Scale the coordinates in the answers of the records below by a factor of 2, rounding to whole numbers with halves going up. Reproduce every line, requests included, starting at the line that contains "Pick page number" and ending at the last line of the records, both included, and leave out the pictures.

A run of records
■ ■ ■ ■ ■ ■ ■
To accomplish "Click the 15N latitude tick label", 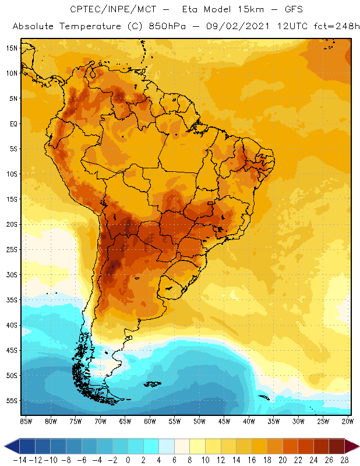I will coord(12,48).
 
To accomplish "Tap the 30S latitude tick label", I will coord(12,274).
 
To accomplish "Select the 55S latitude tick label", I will coord(12,401).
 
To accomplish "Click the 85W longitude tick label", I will coord(26,421).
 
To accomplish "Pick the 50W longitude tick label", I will coord(199,421).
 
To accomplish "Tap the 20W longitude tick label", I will coord(348,421).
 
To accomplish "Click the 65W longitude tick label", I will coord(125,421).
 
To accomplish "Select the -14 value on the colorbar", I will coord(19,460).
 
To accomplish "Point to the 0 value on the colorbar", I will coord(128,460).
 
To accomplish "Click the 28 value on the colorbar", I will coord(345,460).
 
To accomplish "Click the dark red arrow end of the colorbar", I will coord(351,446).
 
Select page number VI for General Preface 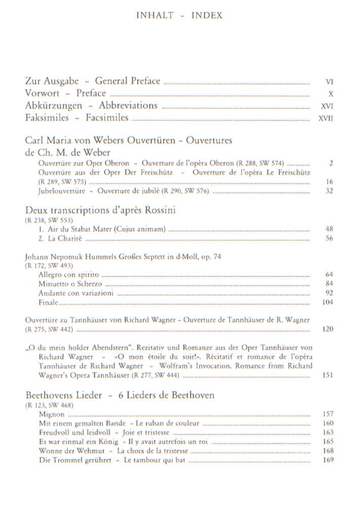329,81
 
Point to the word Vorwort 42,93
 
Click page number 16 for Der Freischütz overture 329,181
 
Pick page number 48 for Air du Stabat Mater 329,229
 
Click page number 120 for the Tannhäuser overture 328,329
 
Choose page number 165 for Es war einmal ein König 328,441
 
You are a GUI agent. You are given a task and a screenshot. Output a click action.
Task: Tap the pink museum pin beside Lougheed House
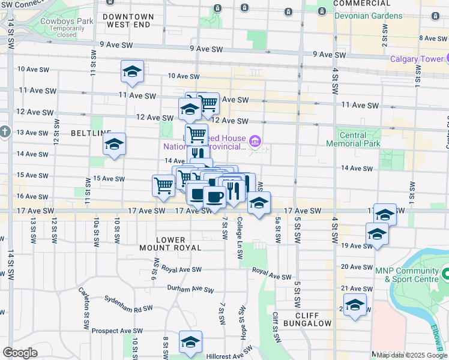coord(256,142)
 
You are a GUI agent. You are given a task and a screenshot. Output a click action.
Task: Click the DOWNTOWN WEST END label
coord(127,21)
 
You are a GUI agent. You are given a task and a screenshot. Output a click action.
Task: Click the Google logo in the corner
coord(20,353)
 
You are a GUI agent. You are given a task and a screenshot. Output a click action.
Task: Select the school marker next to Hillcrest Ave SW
coord(190,341)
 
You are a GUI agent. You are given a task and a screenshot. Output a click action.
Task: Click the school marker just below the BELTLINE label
coord(114,144)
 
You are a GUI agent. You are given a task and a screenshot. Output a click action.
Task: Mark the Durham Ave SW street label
coord(190,289)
■ ■ ■ ■ ■ ■ ■
** ANSWER TO THE PROBLEM **
Pick page number 48 for Air du Stabat Mater 658,458
 
Click page number 120 for the Tannhäuser overture 656,658
 
Choose page number 165 for Es war einmal ein König 656,882
 
You are a GUI agent. You are given a task and a screenshot. Output a click action.
Task: Tap the pink museum pin beside Lougheed House
coord(512,284)
 
You are a GUI agent. You are given a task and a screenshot. Output a click action.
Task: Click the DOWNTOWN WEST END label
coord(254,42)
 
You are a GUI agent. You are given a task and a screenshot. Output a click action.
Task: Click the Google logo in the corner
coord(40,706)
 
You are a GUI agent. You are given a task and a screenshot. Output a click action.
Task: Select the school marker next to Hillcrest Ave SW
coord(380,682)
 
You are a GUI agent. You are given a task and a screenshot. Output a click action.
Task: Click the school marker just below the BELTLINE label
coord(228,288)
 
You are a GUI agent. You are given a task and a screenshot. Output a click action.
Task: Mark the Durham Ave SW street label
coord(380,578)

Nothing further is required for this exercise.